━━━ PAGE EXCERPT

To get that, the total volume of email (magnitude 10) needs to be known - k*10^10=total. The general SenderBase stats on http://www.senderbase.org/ provide sufficient information with both magnitude numbers and the matching "Estimated Daily Volume (m)"illions for the top 20 domains and the top 20 IP addresses. The simplest estimate is found from the top domain - if (for example) magnitude 7.9 relates to 118.9 million messages, then k*10^7.9=118,900,000 or k=118,900,000/10^7.9 which is k=118,900,000/79,432,823 or k=1.496862 ... A better estimate is found by calculating and averaging for all 40 results displayed - which in an actual case (early August 8) came to k=1.507289 ... Another estimate using all 40 pairs of data can be found from the slope coefficient of the linear regression (correlation) between these variables. Using Excel's LINEST spreadsheet function with the intercept forced to zero gave a result of k= 1.535364 ... for this (same) data. This, though more complicated, is the estimate with the least associated error of estimate. For instance, the derivation of a 1890% difference between an IP address with a current daily average magnitude of 4.9 versus its average magnitude of 3.6 is a change from k*10^3.6 to k*10^4.9 messages per day. The following are for each of the estimates above: 1. Top Domain - increase from 5,959 to 118,900 (msg/d) 2. Average 40 - increase from 6,001 to 119,728 3. Regression - increase from 6,112 to 121,958 It is seen that in this instance the first and simplest estimate is close enough, the elaboration of "better" estimates of k adds little to the picture. (The simplest estimate is actually well within the probable error range of the "best" estimate.) The precision of the magnitude figures (1 decimal place) is insufficient to exactly replicate the percentage difference given in SenderBase - in other words, rounding errors are appreciable (though minor). Note the estimated total daily volume in this example is variously 15.0 (U.S.) billion, 15.1 billion and 15.4 billion - k*10^10. This number is the basis of the day's magnitude calculations and is, as said, somewhat variable during the day and between days. -------------------- Plus ça change, plus c’est la même chose
|
| Jeff G. |
Aug 8 2005, 02:27 PM
Post
#4
|
|
T-shirt wearing out Group: Membersph Posts: 3730 Joined: 2-July 04 From: Northeast New Jersey (New York Metro Area), USA ... Please read my sig. :) Member No.: 2041 |
QUOTE(Farelf @ Aug 8 2005, 01:50 PM) Note the estimated total daily volume in this example is variously 15.0 (U.S.) billion, 15.1 billion and 15.4 billion - k*10^10. This number is the basis of the day's magnitude calculations and is, as said, somewhat variable during the day and between days. However, it is rather inconsistent with "the world's email message volume (approximately 10 billion messages/day)" as stated on both http://www.senderbase.org/?page=help and http://www.senderbase.org/search?page=help_magnitude.-------------------- Best Regards, Jeff G. (full signature)

━━━━━━
━━━ INFORMATION PROVIDED

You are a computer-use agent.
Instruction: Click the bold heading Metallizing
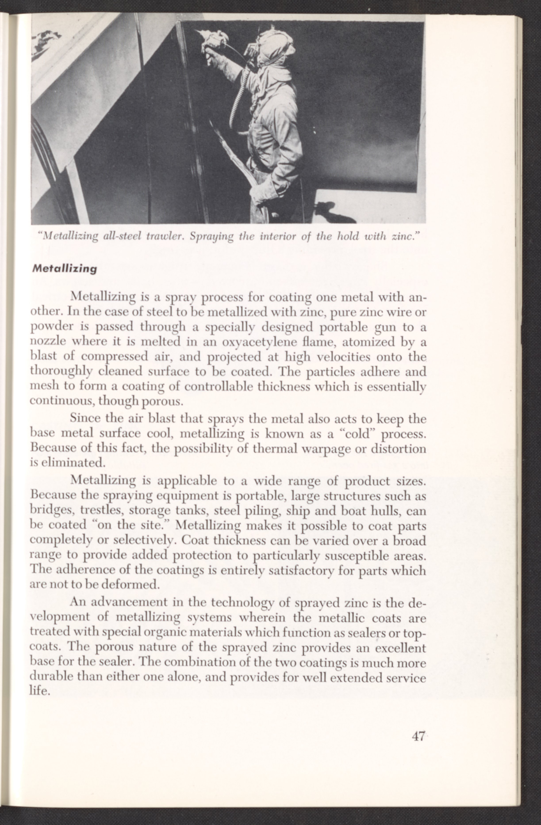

━━━━━━

* _PROBLEMS_:
[A] In the SenderBase magnitude thread, what value of k did Excel's LINEST function give when the intercept was forced to zero?
[B] Carry on the SenderBase magnitude thread from its final line.

* _EXPECTED RESULTS_:
[A] k = 1.535364

[B]
|
| dbiel |
Aug 8 2005, 02:52 PM
Post
#5
|
|
Been There Group: Membersph Posts: 2453 Joined: 20-February 04 From: San Gabriel Valley CA USA (Los Angeles) Member No.: 447 |
QUOTE(Jeff G. @ Aug 8 2005, 12:27 PM) However, it is rather inconsistent with "the world's email message volume (approximately 10 billion messages/day)" as stated on both http://www.senderbase.org/?page=help and http://www.senderbase.org/search?page=help_magnitude. You need to remember that the 10 billion number comes from a static FAQ which is out of date and has not been updated (probably not since it was first created) and then it was most likely a very rough average.A note to Farelf, thankyou for a extremely well written explaination, probably a bit over many of our heads, but definately helps to clarify the issues and puts it into persepective, ie the exact numbers are unimportant, it is the trend in change of volume that is important which is provided in a simplied format. An increase of 100,000 messages a day may be a very important indicator of a spam problem for an IP whose average is only 1,000; but totally meaningless for a high volume IP -------------------- This forum is a user support forum. The Moderators and Forum Admin are volunteers (not paid) and have no special direct relationship with SpamCop.net.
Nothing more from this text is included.